Task input:
···
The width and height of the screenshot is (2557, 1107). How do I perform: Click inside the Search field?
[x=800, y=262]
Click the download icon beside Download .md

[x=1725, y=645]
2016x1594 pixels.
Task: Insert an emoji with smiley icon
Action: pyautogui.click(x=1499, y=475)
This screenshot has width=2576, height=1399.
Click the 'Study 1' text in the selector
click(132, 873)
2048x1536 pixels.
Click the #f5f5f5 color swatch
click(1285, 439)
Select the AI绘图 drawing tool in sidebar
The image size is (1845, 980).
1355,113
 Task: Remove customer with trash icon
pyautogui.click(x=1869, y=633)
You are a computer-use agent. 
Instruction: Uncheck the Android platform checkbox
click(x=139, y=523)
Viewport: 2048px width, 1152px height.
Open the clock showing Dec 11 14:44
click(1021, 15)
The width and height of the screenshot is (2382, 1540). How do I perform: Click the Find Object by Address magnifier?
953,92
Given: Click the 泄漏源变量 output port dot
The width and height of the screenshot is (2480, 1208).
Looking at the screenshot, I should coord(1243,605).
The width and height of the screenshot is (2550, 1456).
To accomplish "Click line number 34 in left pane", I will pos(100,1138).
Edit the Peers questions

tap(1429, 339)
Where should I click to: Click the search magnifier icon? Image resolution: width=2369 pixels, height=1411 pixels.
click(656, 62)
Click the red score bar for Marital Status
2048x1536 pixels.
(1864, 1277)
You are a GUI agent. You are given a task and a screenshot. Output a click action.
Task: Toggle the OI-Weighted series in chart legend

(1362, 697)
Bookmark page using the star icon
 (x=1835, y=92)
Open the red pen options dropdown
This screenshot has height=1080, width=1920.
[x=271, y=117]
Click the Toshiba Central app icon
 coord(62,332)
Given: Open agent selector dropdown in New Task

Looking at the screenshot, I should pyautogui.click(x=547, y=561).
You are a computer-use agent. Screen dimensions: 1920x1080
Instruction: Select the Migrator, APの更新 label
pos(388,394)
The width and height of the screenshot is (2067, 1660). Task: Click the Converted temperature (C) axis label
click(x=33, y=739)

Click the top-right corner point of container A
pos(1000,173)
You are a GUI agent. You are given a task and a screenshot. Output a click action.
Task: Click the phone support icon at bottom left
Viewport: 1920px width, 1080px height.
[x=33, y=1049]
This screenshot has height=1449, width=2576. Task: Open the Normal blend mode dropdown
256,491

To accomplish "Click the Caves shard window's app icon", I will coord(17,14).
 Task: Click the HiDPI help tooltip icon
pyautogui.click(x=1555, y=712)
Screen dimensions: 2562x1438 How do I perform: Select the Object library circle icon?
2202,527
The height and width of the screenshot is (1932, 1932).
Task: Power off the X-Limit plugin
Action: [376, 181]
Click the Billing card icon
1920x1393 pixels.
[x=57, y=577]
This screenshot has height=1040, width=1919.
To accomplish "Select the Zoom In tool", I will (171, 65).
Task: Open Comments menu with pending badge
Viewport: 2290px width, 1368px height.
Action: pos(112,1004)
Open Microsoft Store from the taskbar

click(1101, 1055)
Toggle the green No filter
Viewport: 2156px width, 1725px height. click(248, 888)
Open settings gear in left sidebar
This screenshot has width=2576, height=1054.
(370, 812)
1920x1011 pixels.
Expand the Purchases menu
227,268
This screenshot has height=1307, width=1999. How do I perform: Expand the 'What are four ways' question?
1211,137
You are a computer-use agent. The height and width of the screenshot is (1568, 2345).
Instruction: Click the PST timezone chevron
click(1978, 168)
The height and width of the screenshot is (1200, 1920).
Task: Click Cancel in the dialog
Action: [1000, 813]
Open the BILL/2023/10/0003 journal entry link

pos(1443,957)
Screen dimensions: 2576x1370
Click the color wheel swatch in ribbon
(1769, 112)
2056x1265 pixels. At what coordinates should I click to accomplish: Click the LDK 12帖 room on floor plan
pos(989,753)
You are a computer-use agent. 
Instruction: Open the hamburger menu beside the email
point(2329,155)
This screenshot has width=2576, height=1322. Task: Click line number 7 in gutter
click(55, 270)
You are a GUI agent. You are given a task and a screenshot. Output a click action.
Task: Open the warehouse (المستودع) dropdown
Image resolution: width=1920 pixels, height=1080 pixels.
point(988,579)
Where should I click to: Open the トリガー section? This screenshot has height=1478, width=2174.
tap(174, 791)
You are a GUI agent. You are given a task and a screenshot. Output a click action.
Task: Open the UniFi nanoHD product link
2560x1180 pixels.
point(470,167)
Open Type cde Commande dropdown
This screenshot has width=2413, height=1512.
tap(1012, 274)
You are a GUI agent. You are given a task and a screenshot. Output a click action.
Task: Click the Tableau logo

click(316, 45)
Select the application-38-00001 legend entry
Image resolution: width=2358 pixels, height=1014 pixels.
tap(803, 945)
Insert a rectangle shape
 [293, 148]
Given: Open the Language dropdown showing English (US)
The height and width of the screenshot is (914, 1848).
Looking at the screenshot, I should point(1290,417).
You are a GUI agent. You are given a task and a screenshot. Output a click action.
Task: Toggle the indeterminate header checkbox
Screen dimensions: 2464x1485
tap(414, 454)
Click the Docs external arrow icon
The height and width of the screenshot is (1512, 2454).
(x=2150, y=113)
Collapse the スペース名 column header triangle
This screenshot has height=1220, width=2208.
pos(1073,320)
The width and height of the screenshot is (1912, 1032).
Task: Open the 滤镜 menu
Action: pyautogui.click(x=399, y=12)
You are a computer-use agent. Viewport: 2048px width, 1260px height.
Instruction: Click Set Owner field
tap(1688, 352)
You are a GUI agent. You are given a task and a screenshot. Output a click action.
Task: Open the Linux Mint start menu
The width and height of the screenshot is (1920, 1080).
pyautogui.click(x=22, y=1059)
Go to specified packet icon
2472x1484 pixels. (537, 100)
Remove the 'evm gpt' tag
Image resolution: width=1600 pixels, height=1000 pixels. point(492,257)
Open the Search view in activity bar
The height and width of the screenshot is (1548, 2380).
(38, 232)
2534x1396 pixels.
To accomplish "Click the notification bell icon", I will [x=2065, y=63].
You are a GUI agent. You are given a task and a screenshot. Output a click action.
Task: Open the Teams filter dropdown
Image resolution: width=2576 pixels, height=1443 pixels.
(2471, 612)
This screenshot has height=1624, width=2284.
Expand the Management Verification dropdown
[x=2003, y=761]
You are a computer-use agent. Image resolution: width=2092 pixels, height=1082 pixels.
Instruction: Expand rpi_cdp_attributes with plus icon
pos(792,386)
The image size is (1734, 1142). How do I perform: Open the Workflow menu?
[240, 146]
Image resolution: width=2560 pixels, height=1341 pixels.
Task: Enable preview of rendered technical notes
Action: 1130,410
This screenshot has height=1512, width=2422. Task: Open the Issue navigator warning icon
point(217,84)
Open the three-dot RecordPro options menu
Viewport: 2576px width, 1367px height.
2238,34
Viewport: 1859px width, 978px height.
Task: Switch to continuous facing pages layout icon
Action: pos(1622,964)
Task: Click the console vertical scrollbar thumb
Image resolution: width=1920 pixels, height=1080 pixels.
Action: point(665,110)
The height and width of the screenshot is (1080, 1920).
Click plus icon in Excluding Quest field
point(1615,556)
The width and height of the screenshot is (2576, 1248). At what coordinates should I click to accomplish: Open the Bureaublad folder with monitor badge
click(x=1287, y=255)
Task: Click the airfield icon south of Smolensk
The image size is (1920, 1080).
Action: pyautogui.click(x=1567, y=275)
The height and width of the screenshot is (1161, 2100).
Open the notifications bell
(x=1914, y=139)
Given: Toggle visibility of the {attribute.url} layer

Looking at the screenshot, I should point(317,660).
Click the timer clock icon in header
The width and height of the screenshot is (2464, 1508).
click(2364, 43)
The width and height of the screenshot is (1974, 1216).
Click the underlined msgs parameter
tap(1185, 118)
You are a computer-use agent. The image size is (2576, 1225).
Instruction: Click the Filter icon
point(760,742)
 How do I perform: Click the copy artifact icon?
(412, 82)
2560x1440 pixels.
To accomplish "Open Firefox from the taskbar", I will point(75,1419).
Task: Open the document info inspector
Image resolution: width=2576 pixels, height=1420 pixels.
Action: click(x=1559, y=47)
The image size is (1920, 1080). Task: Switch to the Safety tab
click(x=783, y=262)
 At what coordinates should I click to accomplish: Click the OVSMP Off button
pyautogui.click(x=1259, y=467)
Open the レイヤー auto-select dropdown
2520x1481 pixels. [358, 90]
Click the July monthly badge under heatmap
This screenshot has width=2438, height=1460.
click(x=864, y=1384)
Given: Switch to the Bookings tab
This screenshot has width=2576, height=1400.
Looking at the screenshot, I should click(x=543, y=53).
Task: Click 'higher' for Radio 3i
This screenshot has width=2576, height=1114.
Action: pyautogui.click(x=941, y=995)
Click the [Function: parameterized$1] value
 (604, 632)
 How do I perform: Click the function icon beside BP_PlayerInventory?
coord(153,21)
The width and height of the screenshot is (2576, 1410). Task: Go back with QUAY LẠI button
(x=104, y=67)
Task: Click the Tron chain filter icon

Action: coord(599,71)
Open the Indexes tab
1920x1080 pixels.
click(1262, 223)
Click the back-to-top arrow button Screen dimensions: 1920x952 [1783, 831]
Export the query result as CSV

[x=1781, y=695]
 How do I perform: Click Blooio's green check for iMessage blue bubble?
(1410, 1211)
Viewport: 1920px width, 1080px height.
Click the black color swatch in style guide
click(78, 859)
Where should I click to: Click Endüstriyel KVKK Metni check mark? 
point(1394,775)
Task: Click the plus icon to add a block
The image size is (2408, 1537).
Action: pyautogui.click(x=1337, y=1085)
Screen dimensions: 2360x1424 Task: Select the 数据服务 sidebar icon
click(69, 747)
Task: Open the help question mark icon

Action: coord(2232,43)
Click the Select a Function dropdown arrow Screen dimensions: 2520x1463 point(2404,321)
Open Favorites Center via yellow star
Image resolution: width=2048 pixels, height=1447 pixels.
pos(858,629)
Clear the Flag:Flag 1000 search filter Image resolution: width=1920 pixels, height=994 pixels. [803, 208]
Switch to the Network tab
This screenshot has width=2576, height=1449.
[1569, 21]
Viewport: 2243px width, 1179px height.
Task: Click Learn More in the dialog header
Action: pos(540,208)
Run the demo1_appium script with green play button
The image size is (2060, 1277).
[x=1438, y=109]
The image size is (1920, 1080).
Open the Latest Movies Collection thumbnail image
···
Task prompt: If a line of the records includes the string "will", copy it out.

Answer to the problem:
To accomplish "Click line number 34 in left pane", I will pos(100,1138).
To accomplish "Click the Caves shard window's app icon", I will coord(17,14).
To accomplish "Select the Zoom In tool", I will (171, 65).
To accomplish "Click the notification bell icon", I will [x=2065, y=63].
To accomplish "Open Firefox from the taskbar", I will point(75,1419).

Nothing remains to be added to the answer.